Tuesday, 5 July 2011

Giant Fossil Wombat Found In Australia

How would you feel if you were taking a gentle stroll through the bush in the Australian Outback, and you suddenly found yourself nose-to-nose with a giant wombat-like creature? Well, this would have been the experience of the first aboriginal people who landed in Australia, as the island continent was at that time home to a creature called Diprotodon.  Diprotodon was probably the largest marsupial that ever walked the planet and made its home in Australia between 2 million and 25,000 years ago.

Previously only fragments of these fossil giant wombats have been discovered, but now scientists are excited because a complete Diprotodon fossil has been discovered in a remote part of Northern Queensland on the Gulf of Carpentaria.

The discovery of the complete Diprotodon skeleton will help scientists more accurately assess the size, weight and movements of this huge prehistoric marsupial.  It is thought that Diprotodon could grow up to 14 feet long and weigh up to three tons. Luckily, the giant wombat was a vegetarian, but with its great size and weight, would be able to crush anything in its path.

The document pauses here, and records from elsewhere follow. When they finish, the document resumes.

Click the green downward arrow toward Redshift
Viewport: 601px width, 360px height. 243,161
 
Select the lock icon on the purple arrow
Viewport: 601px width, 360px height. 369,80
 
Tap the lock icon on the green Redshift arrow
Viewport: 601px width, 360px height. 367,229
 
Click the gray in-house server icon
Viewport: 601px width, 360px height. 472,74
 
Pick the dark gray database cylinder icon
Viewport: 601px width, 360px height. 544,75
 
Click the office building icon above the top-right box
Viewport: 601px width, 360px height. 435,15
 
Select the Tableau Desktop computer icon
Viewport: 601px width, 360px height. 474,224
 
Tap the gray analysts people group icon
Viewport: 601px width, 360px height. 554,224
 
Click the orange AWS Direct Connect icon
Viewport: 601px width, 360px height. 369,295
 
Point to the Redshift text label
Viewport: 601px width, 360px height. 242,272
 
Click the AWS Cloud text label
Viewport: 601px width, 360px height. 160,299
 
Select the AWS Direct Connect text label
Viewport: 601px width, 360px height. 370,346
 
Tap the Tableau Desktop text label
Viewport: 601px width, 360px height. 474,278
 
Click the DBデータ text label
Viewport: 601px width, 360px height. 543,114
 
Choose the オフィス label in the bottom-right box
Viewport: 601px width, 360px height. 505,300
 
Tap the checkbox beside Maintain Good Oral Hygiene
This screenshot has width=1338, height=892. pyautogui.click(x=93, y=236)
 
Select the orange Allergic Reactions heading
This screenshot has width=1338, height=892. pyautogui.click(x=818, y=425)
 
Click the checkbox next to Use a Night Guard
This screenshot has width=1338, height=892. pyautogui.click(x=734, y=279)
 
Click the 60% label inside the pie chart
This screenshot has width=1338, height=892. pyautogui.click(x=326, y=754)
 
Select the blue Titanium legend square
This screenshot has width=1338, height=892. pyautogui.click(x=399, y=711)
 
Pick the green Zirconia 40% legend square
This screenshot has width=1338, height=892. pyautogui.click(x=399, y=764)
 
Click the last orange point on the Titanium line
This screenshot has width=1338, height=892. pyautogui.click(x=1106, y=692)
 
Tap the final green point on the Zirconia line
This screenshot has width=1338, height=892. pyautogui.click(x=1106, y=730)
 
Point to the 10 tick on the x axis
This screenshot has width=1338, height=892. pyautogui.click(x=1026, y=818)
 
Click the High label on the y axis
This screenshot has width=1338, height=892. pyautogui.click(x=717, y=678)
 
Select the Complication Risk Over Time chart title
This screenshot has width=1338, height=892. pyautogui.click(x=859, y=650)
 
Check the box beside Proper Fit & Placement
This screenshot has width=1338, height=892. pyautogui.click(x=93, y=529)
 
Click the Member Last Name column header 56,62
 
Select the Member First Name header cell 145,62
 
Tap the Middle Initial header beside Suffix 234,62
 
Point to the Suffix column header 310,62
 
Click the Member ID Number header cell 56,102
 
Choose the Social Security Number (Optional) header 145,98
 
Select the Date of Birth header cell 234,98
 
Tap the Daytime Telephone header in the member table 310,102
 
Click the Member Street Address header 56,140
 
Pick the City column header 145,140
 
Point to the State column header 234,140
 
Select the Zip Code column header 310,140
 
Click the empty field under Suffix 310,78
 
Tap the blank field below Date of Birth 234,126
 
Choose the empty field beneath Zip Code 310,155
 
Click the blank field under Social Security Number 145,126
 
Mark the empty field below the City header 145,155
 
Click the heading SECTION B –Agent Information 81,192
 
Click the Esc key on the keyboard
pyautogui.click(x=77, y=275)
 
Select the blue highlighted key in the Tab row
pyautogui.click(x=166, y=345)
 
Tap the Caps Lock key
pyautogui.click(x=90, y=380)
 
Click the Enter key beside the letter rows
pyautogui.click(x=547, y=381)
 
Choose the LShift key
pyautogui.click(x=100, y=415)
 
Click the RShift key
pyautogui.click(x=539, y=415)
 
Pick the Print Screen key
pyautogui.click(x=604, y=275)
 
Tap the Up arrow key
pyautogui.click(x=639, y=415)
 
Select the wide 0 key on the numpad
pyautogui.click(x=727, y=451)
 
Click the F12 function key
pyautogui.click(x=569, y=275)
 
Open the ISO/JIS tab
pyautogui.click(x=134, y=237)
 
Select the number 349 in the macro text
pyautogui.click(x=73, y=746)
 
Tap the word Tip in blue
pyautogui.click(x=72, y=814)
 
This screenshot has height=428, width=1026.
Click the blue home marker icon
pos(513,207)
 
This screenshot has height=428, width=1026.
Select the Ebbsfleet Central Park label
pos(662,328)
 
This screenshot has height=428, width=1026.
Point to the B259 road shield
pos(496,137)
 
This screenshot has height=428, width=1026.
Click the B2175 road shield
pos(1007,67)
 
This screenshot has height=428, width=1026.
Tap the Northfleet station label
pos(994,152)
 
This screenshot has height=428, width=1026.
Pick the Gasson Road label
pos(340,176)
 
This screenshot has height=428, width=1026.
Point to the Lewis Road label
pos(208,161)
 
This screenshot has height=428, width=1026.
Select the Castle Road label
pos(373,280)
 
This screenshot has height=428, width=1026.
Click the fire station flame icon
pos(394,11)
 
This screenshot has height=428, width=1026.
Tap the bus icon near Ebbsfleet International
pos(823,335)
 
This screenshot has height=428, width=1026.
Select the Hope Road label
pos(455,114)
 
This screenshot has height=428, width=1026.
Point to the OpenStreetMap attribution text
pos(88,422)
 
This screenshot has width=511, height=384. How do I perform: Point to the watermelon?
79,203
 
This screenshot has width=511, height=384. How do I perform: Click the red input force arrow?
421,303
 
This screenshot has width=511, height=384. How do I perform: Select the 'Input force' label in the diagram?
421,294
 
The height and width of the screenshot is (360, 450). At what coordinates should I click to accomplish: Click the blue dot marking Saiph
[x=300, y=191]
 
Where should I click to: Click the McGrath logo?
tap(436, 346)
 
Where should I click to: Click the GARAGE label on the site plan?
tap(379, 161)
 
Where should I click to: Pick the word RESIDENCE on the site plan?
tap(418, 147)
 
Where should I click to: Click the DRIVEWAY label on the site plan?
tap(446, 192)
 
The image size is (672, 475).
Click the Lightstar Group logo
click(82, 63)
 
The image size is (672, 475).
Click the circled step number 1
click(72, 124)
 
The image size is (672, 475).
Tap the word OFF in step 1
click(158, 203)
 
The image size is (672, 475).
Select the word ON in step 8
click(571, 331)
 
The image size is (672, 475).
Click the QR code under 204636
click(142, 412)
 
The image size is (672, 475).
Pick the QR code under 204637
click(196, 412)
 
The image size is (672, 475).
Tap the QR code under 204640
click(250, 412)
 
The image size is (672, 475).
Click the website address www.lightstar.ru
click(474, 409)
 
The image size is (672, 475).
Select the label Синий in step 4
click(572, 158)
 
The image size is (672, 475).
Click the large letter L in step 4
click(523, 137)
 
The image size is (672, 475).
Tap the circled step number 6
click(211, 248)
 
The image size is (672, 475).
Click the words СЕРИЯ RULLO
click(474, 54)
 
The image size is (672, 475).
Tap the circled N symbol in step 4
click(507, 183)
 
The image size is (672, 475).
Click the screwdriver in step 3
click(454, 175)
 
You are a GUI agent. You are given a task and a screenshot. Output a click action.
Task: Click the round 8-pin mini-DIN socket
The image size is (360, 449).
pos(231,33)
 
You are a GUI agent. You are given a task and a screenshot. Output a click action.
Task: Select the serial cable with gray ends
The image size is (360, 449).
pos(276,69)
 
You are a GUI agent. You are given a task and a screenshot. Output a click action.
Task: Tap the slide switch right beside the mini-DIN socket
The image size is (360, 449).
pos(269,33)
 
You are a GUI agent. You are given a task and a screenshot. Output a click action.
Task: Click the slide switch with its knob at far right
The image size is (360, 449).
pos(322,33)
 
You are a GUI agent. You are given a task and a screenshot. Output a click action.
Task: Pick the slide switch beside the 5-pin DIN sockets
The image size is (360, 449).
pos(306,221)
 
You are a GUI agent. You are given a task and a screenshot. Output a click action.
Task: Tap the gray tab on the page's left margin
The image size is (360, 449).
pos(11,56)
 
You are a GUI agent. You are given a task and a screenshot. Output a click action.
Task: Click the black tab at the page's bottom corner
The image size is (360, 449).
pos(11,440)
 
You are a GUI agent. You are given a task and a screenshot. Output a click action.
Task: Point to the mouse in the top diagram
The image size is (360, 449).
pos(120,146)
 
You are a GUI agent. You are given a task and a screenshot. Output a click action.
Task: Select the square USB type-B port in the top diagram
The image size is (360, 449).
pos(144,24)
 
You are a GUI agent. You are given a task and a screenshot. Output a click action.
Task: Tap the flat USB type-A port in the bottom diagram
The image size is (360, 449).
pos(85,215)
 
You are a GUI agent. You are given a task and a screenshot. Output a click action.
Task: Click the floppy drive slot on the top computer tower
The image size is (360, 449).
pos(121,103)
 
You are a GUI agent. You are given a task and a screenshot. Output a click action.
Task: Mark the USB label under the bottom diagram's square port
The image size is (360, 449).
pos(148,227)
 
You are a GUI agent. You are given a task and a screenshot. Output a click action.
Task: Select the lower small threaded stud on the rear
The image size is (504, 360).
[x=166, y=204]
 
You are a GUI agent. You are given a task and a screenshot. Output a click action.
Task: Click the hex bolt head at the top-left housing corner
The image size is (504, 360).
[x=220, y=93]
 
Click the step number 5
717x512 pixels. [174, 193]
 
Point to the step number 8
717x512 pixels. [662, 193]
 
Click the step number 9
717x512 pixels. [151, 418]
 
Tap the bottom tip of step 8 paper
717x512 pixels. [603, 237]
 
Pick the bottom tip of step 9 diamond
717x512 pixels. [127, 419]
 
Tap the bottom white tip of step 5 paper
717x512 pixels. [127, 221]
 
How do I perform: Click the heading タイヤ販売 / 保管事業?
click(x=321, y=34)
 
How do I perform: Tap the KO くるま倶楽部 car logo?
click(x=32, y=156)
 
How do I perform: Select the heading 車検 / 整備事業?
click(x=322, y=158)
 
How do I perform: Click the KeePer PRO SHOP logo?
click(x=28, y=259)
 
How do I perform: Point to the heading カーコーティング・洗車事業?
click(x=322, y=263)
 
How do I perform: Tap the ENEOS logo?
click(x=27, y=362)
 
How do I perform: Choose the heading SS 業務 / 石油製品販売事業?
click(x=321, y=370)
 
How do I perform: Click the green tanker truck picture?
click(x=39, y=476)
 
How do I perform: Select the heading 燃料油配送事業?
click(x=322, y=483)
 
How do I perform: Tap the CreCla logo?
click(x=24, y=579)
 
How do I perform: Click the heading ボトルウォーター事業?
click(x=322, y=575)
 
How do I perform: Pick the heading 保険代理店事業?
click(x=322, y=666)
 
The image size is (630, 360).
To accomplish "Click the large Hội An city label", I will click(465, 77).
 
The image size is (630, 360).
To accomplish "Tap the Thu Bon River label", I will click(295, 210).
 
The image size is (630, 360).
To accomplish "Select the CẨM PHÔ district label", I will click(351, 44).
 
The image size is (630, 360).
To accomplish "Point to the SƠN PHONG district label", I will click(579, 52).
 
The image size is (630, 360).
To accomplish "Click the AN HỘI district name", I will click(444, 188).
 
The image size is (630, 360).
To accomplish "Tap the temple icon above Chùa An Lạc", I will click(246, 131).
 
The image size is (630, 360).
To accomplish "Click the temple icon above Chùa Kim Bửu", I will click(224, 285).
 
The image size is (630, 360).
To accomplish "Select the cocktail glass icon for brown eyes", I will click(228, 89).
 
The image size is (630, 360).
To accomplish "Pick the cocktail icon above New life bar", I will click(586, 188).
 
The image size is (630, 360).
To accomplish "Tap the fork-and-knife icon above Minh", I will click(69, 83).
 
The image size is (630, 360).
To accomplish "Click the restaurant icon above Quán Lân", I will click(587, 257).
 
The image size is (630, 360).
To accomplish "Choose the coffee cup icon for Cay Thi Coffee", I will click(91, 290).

Scientists are not sure why this giant beast, a member of the Australian megafauna, became extinct, but one fossil bone found in New South Wales, shows signs that it had been pierced with an arrowhead.  As the Diprotodon died out not long after humans first settled in Australia, the question has to be asked as to whether the giant wombat was hunted to extinction?

Hopefully, this amazing fossil discovery in Australia, will help scientists to piece together much more information on Diprotodon, so that we can learn much more about how they lived and what exactly it was that led to their extinction.